A Lion Who Roared for the Least Fortunate
There was no reason back then, none at all, to suppose that Edward Moore Kennedy — Teddy — would one day be thought not merely a distinguished United States senator but one of the all-time greats. In 1962, at the ripe age of 30, one brother the incumbent president, another the nation’s attorney general, Ted put nothing but his last name before the voters of Massachusetts. As his opponent in the primary election that year, Edward McCormack, nephew of the long-time speaker of the House, acidly observed during the campaign, “If your name were Edward Moore instead of Edward Kennedy, your candidacy would be a joke.” But the voters of Massachusetts evidently thought differently, and off Ted went to begin 47 years of service in the Senate.
His oldest brother, the one their father had hoped would one day be president, was killed in combat at the age of 29, when Ted was just 12. And then, in a span of seven gruesome years, from the time he arrived in the Senate through 1969, he lost both his older brothers (ages 46 and 43) to assassins, he himself came near death in an airplane crash that forced him into a hospital for six months, and then there was Chappaquiddick. These tragedies against a background of dissolution, of profligacy. Alcohol, women, an apparent lack of personal discipline. Here and there, a hint of what he might accomplish — a superb staff, an eloquent speech — but little more than that.

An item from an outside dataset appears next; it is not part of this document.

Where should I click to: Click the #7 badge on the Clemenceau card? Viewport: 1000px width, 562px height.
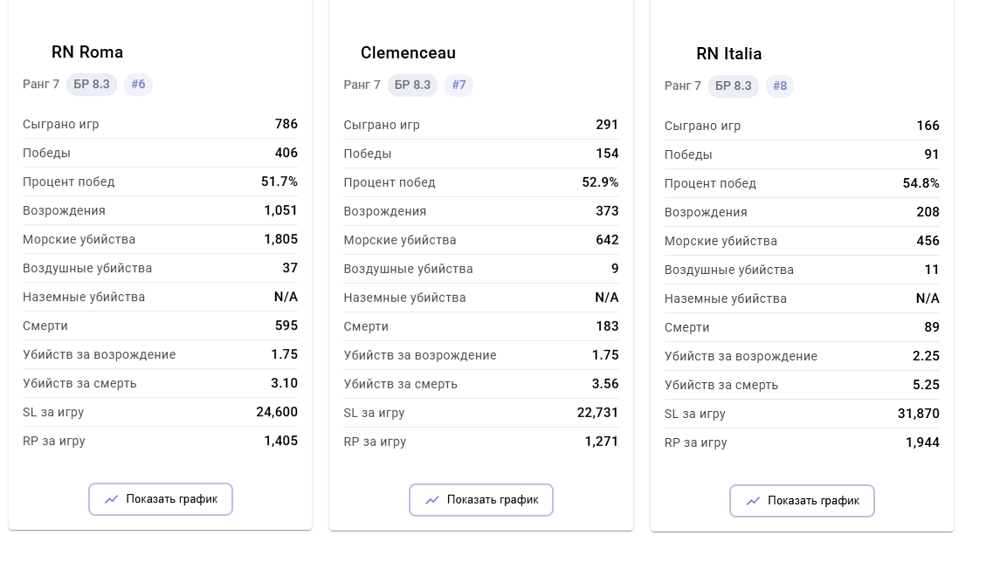click(459, 85)
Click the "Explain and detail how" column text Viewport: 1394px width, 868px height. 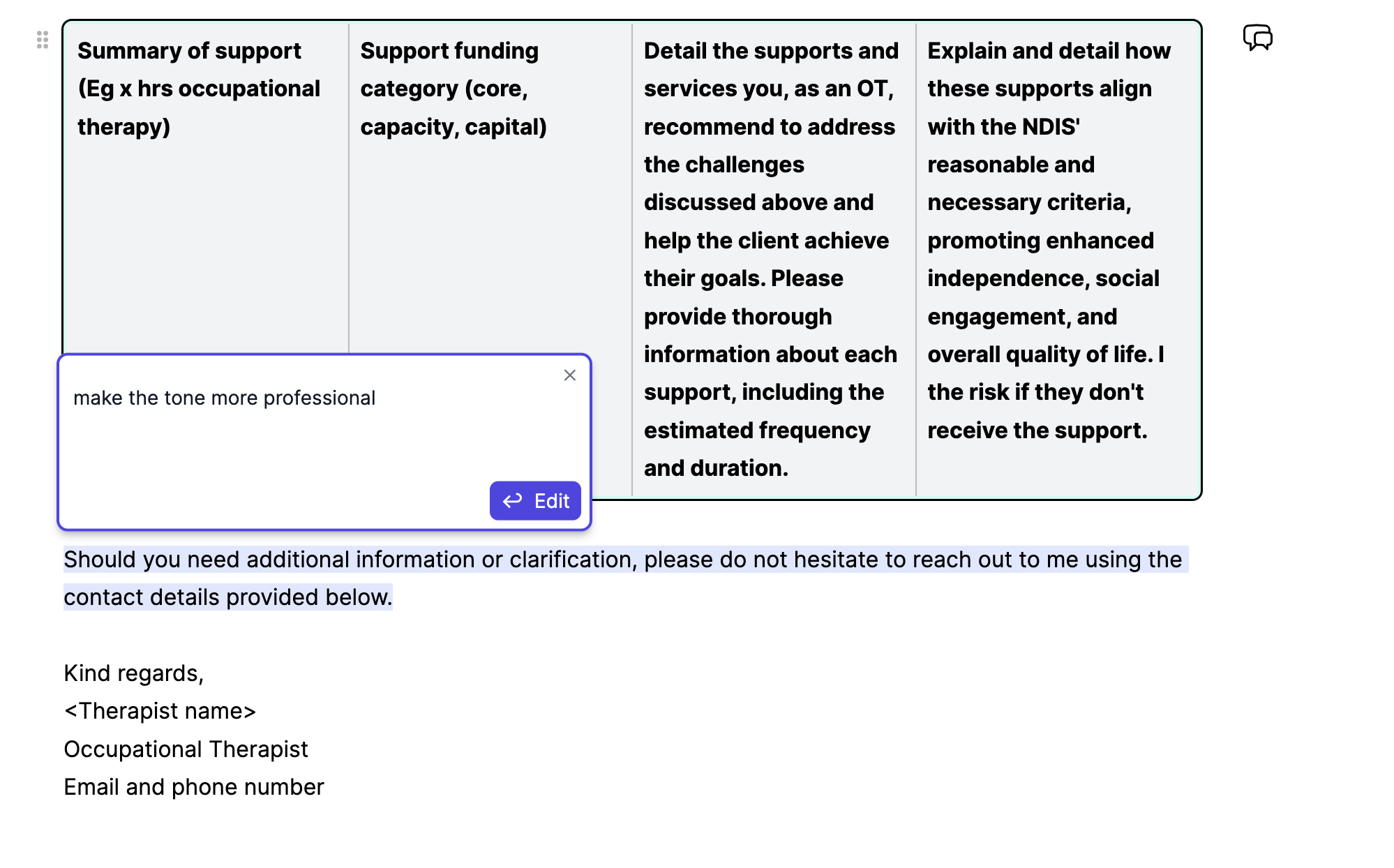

A career, so it seemed, haunted by scandal and, truth to tell, by mediocrity.
Yet it has for some time now been clear that no public figure of our time more fully embodied the contradictions that make human life so limitless and so fascinating a puzzle. For though Kennedy lacked personal discipline, he brought compelling discipline to his work in the Senate — and to his role in the Kennedy family. This was so even before his stabilizing second marriage, in 1992, to Victoria Reggie. And by now, as we mourn his death, the simplest way to summarize what he accomplished in the Senate is to assert, without fear of contradiction, that no senator in the last century, through his own efforts, had as much impact on the way we live as he. His firm fingerprints are everywhere we turn — and most particularly, on laws and programs designed to reach out to the least among us.
Others will chronicle the evidence for so sweeping a statement; sweeping though it be, the evidence that supports it is overwhelming. But I want here to tell a rather different story, one that illuminates a quieter, more reflective aspect of the man. On the morning of the day before the funeral of Yitzhak Rabin, Senator Kennedy called the White House to inquire whether it would be appropriate for him to bring to the funeral — he was among the many Americans, including President Clinton (“Shalom, chaver”) who attended the sad ceremony — some earth from Arlington National Cemetery. The answer was essentially a shrug: Who knows? Unadvised, the senator carried a shopping bag onto the plane, filled with earth he had himself dug the afternoon before from the graves of his two murdered brothers. And at Mount Herzl in Jerusalem, after waiting for the crowd and the cameras to disperse, he dropped to his hands and knees, and gently placed that earth on the grave of the murdered prime minister.
No spin, no photo op; a man unreasonably familiar with bidding farewell to slain heroes, a man in mourning, quietly making tangible a miserable connection.
One woman had lingered when the crowd left. Seeing that the senator, his back still weakened from the plane crash decades earlier, was having difficulty rising, she approached and helped him to his feet. It was from her I heard the story. Though I never had reason to doubt its core truth, I know that such stories are often embellished as they are told and retold. So when, last year, I found myself standing next to the senator at a function in a private home, I decided to verify the details. It pleases me greatly that Senator Kennedy confirmed the particulars of the story.
There’s also this: Thucydides once was asked, “When will there be justice in Athens?” His reply: “There will be justice in Athens when those who are not injured are as outraged as those who are.” Call it, if you will, not outrage but righteous indignation. Ted Kennedy would easily have been reelected time after time even had he been substantially less indignant, substantially more passive an advocate of social justice. Few of his constituents would have punished him had he chosen to be merely a foot soldier rather than an indefatigable champion of those who have been injured, one way or another. That was not the path he chose; he chose as he did out of authentic conviction.
Ted Kennedy was very far from sainthood, but sainthood, it turns out, is not a prerequisite for greatness. He started as a leopard; he finished as a lion, and his legacy’s a blessing.